[Opening Extracted information section]
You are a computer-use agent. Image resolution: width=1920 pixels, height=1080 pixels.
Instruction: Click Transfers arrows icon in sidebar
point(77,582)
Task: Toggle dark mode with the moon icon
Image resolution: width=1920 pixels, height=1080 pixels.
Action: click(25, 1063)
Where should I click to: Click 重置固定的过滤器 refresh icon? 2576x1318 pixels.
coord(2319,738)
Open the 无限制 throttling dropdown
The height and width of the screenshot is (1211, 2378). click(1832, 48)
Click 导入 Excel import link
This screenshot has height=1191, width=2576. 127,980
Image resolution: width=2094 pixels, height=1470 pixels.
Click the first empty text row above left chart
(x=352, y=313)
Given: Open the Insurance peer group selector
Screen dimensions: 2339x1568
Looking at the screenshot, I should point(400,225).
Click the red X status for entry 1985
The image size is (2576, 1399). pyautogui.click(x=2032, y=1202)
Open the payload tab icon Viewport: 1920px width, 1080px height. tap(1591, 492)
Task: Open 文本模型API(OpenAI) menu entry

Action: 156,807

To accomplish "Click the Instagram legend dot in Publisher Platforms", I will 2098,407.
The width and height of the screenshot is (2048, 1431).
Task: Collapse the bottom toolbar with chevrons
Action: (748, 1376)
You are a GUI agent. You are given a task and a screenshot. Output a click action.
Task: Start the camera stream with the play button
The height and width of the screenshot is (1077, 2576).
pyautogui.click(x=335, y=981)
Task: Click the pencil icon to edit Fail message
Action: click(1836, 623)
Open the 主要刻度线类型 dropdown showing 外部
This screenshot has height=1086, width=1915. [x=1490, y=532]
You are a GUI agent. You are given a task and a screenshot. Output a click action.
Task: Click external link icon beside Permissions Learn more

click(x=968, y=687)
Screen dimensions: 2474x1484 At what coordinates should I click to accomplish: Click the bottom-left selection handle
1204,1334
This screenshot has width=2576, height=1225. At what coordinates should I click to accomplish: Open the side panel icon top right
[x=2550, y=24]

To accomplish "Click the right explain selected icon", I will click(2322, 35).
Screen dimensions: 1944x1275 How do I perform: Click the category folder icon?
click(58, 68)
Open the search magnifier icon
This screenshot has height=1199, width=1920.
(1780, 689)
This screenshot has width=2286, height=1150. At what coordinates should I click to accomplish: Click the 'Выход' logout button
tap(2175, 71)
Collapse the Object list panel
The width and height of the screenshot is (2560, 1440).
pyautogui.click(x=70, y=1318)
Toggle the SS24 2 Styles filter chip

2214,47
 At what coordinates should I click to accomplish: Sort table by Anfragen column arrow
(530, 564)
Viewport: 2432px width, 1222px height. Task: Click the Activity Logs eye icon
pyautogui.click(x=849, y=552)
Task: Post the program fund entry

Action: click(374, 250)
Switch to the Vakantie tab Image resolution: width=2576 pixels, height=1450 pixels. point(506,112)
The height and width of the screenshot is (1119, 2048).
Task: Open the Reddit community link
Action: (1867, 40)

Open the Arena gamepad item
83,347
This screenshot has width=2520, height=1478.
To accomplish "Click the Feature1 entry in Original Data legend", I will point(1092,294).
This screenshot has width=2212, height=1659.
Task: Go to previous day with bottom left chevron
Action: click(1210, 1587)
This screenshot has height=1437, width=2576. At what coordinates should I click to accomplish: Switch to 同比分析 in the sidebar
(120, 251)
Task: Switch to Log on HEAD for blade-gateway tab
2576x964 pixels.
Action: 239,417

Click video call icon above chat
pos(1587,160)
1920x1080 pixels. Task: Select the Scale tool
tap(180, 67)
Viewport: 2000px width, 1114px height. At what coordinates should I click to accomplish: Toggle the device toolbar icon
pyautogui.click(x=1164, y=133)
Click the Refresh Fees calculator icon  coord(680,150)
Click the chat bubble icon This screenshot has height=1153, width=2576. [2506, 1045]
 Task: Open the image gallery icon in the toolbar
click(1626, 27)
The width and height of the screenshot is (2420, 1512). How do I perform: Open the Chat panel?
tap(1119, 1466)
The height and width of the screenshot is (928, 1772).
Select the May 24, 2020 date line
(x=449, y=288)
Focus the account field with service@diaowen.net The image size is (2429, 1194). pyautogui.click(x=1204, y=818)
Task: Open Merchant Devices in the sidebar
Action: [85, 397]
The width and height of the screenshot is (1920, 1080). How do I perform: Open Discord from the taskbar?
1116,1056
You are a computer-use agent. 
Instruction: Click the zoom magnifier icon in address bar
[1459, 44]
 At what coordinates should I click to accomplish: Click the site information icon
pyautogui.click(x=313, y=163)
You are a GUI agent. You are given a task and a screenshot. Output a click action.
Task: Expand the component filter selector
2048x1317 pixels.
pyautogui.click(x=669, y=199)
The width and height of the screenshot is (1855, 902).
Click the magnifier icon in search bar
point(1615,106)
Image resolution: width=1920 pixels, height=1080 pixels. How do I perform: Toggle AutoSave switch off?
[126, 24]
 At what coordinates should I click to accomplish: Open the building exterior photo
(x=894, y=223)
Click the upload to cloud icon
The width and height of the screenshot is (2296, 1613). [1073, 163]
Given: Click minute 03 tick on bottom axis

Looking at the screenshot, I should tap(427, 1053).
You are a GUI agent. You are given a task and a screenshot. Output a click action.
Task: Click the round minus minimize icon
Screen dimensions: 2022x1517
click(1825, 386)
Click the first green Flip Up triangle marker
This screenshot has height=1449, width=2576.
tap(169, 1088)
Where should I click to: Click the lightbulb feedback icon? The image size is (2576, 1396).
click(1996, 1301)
[Closing Extracted information section]
■ Task details
Each record above must be given again exactly.

■ Solution to the exercise
You are a computer-use agent. Image resolution: width=1920 pixels, height=1080 pixels.
Instruction: Click Transfers arrows icon in sidebar
point(77,582)
Task: Toggle dark mode with the moon icon
Image resolution: width=1920 pixels, height=1080 pixels.
Action: click(25, 1063)
Where should I click to: Click 重置固定的过滤器 refresh icon? 2576x1318 pixels.
coord(2319,738)
Open the 无限制 throttling dropdown
The height and width of the screenshot is (1211, 2378). click(1832, 48)
Click 导入 Excel import link
This screenshot has height=1191, width=2576. 127,980
Image resolution: width=2094 pixels, height=1470 pixels.
Click the first empty text row above left chart
(x=352, y=313)
Given: Open the Insurance peer group selector
Screen dimensions: 2339x1568
Looking at the screenshot, I should point(400,225).
Click the red X status for entry 1985
The image size is (2576, 1399). pyautogui.click(x=2032, y=1202)
Open the payload tab icon Viewport: 1920px width, 1080px height. tap(1591, 492)
Task: Open 文本模型API(OpenAI) menu entry

Action: 156,807

To accomplish "Click the Instagram legend dot in Publisher Platforms", I will 2098,407.
The width and height of the screenshot is (2048, 1431).
Task: Collapse the bottom toolbar with chevrons
Action: (748, 1376)
You are a GUI agent. You are given a task and a screenshot. Output a click action.
Task: Start the camera stream with the play button
The height and width of the screenshot is (1077, 2576).
pyautogui.click(x=335, y=981)
Task: Click the pencil icon to edit Fail message
Action: click(1836, 623)
Open the 主要刻度线类型 dropdown showing 外部
This screenshot has height=1086, width=1915. [x=1490, y=532]
You are a GUI agent. You are given a task and a screenshot. Output a click action.
Task: Click external link icon beside Permissions Learn more

click(x=968, y=687)
Screen dimensions: 2474x1484 At what coordinates should I click to accomplish: Click the bottom-left selection handle
1204,1334
This screenshot has width=2576, height=1225. At what coordinates should I click to accomplish: Open the side panel icon top right
[x=2550, y=24]

To accomplish "Click the right explain selected icon", I will click(2322, 35).
Screen dimensions: 1944x1275 How do I perform: Click the category folder icon?
click(58, 68)
Open the search magnifier icon
This screenshot has height=1199, width=1920.
(1780, 689)
This screenshot has width=2286, height=1150. At what coordinates should I click to accomplish: Click the 'Выход' logout button
tap(2175, 71)
Collapse the Object list panel
The width and height of the screenshot is (2560, 1440).
pyautogui.click(x=70, y=1318)
Toggle the SS24 2 Styles filter chip

2214,47
 At what coordinates should I click to accomplish: Sort table by Anfragen column arrow
(530, 564)
Viewport: 2432px width, 1222px height. Task: Click the Activity Logs eye icon
pyautogui.click(x=849, y=552)
Task: Post the program fund entry

Action: click(374, 250)
Switch to the Vakantie tab Image resolution: width=2576 pixels, height=1450 pixels. point(506,112)
The height and width of the screenshot is (1119, 2048).
Task: Open the Reddit community link
Action: (1867, 40)

Open the Arena gamepad item
83,347
This screenshot has width=2520, height=1478.
To accomplish "Click the Feature1 entry in Original Data legend", I will point(1092,294).
This screenshot has width=2212, height=1659.
Task: Go to previous day with bottom left chevron
Action: click(1210, 1587)
This screenshot has height=1437, width=2576. At what coordinates should I click to accomplish: Switch to 同比分析 in the sidebar
(120, 251)
Task: Switch to Log on HEAD for blade-gateway tab
2576x964 pixels.
Action: 239,417

Click video call icon above chat
pos(1587,160)
1920x1080 pixels. Task: Select the Scale tool
tap(180, 67)
Viewport: 2000px width, 1114px height. At what coordinates should I click to accomplish: Toggle the device toolbar icon
pyautogui.click(x=1164, y=133)
Click the Refresh Fees calculator icon  coord(680,150)
Click the chat bubble icon This screenshot has height=1153, width=2576. [2506, 1045]
 Task: Open the image gallery icon in the toolbar
click(1626, 27)
The width and height of the screenshot is (2420, 1512). How do I perform: Open the Chat panel?
tap(1119, 1466)
The height and width of the screenshot is (928, 1772).
Select the May 24, 2020 date line
(x=449, y=288)
Focus the account field with service@diaowen.net The image size is (2429, 1194). pyautogui.click(x=1204, y=818)
Task: Open Merchant Devices in the sidebar
Action: [85, 397]
The width and height of the screenshot is (1920, 1080). How do I perform: Open Discord from the taskbar?
1116,1056
You are a computer-use agent. 
Instruction: Click the zoom magnifier icon in address bar
[1459, 44]
 At what coordinates should I click to accomplish: Click the site information icon
pyautogui.click(x=313, y=163)
You are a GUI agent. You are given a task and a screenshot. Output a click action.
Task: Expand the component filter selector
2048x1317 pixels.
pyautogui.click(x=669, y=199)
The width and height of the screenshot is (1855, 902).
Click the magnifier icon in search bar
point(1615,106)
Image resolution: width=1920 pixels, height=1080 pixels. How do I perform: Toggle AutoSave switch off?
[126, 24]
 At what coordinates should I click to accomplish: Open the building exterior photo
(x=894, y=223)
Click the upload to cloud icon
The width and height of the screenshot is (2296, 1613). [1073, 163]
Given: Click minute 03 tick on bottom axis

Looking at the screenshot, I should tap(427, 1053).
You are a GUI agent. You are given a task and a screenshot. Output a click action.
Task: Click the round minus minimize icon
Screen dimensions: 2022x1517
click(1825, 386)
Click the first green Flip Up triangle marker
This screenshot has height=1449, width=2576.
tap(169, 1088)
Where should I click to: Click the lightbulb feedback icon? The image size is (2576, 1396).
click(1996, 1301)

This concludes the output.